EXTRACT PROVIDED ::
FBX Export: Base patch for numpy speedup #104447

Merged
Bastien Montagne merged 1 commits from Mysteryem/blender-addons:fbx_numpy_base_patch_pr into main 2023-02-28 18:03:14 +01:00
Member

This is a base patch that all other separate numpy patches to the FBX exporter rely on.

Add support for writing bytes from numpy arrays like the already supported Python arrays.

Add numpy and helper function imports to fbx_utils.py and export_fbx_bin.py to simplify subsequent patches.

Add astype_view_signedness utility function for viewing unsigned integer data as signed only when the itemsizes match, to avoid copying arrays unnecessarily with numpy.ndarray.astype(new_type, copy=False).

Add numpy versions of the vcos_transformed_gen and nors_transformed_gen mesh transform helpers. 4d output is supported following comments in nors_transformed_gen, though remains unused.
Given tests of 1000 to 200000 vectors:
The most common use case is where the matrix is None (when the bake_space_transform option of the exporter is disabled, which is the default), which is ~44-105 times faster.

MATERIAL PROVIDED ::
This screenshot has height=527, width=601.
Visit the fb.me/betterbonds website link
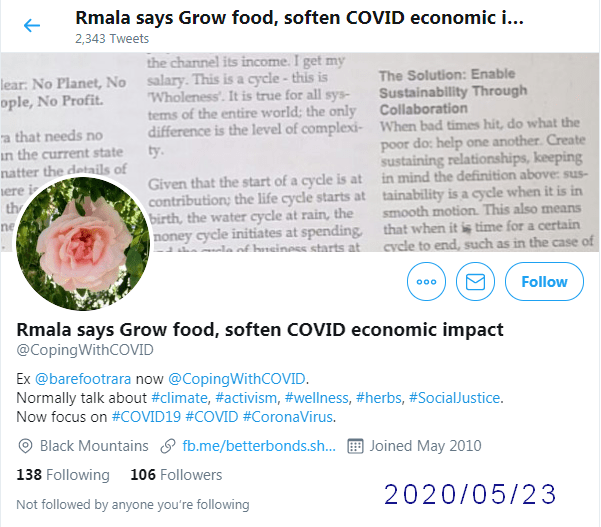click(x=259, y=446)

WORK INSTRUCTIONS ::
1. According to the FBX export patch description, how much faster is the most common use case, where the matrix is None?
2. Carry on the FBX export patch description from its final sentence.

ANSWERS IN ORDER ::
1. About 44 to 105 times faster.

2.
When bake_space_transform is enabled geom_mat_co is usually a matrix containing only scaling, which is ~14-65 times faster.
When bake_space_transform is enabled geom_mat_no is usually the identity matrix, which is ~18-170 times faster.

Add helper functions for performing faster uniqueness along the first axis when a sorted result is not needed. The sorting part of numpy.unique is often what takes the most time in the subsequent patches and this helper function can run numpy.unique many times faster when the second axis of an array has more than one element because it treats each row as a single element of a larger dtype meaning it only has to sort once.

This patch on its own makes no change to exported files.


Roughly this time last year I was trying to export as FBX a .blend file that I didn't think was that big/complex, but was finding it taking 30 seconds to export which seemed rather long. Since then I've been working on and off on speeding up the exporter. Initially I started with trying to optimise existing loops but it soon became clear that more significant speedups would be achievable by using numpy.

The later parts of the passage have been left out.